## TO DO
Take the line containing "Download Catalogue (130, 26)" and every line after it to the end of the data, and write them out exactly as they appear.

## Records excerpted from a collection
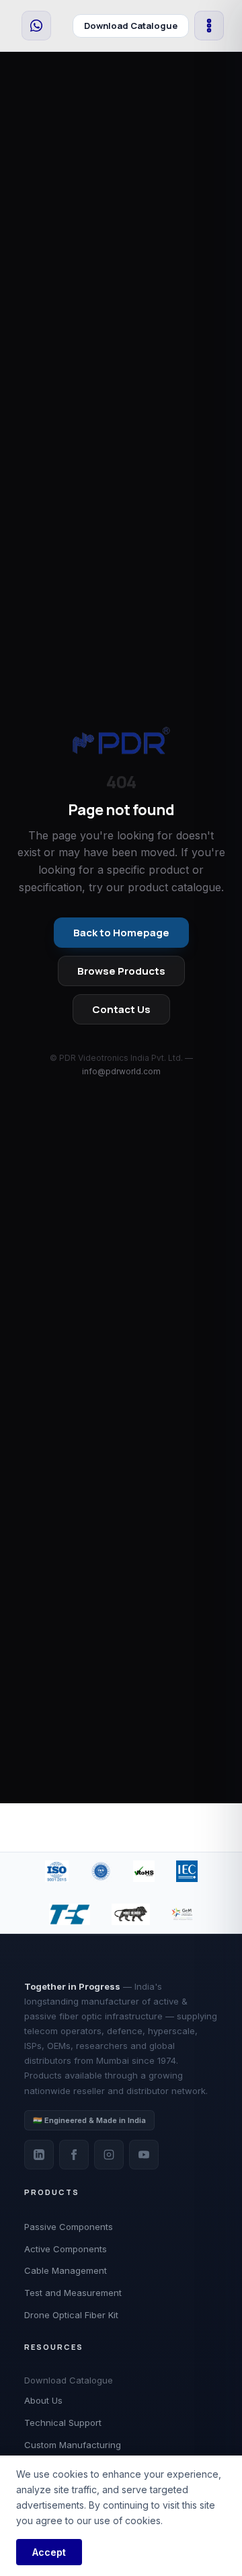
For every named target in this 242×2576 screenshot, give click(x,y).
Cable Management (65, 2270)
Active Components (65, 2248)
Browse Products (121, 971)
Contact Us (121, 1009)
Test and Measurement (73, 2292)
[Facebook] (74, 2154)
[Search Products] (61, 25)
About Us (43, 2400)
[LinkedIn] (39, 2154)
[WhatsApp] (36, 25)
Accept (49, 2552)
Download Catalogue (130, 26)
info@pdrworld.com (121, 1071)
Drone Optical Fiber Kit (71, 2314)
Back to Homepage (121, 933)
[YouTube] (144, 2154)
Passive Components (68, 2226)
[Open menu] (209, 25)
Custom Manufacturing (72, 2444)
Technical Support (63, 2422)
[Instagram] (109, 2154)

## RESPONSE
Download Catalogue (130, 26)
info@pdrworld.com (121, 1071)
Drone Optical Fiber Kit (71, 2314)
Back to Homepage (121, 933)
[YouTube] (144, 2154)
Passive Components (68, 2226)
[Open menu] (209, 25)
Custom Manufacturing (72, 2444)
Technical Support (63, 2422)
[Instagram] (109, 2154)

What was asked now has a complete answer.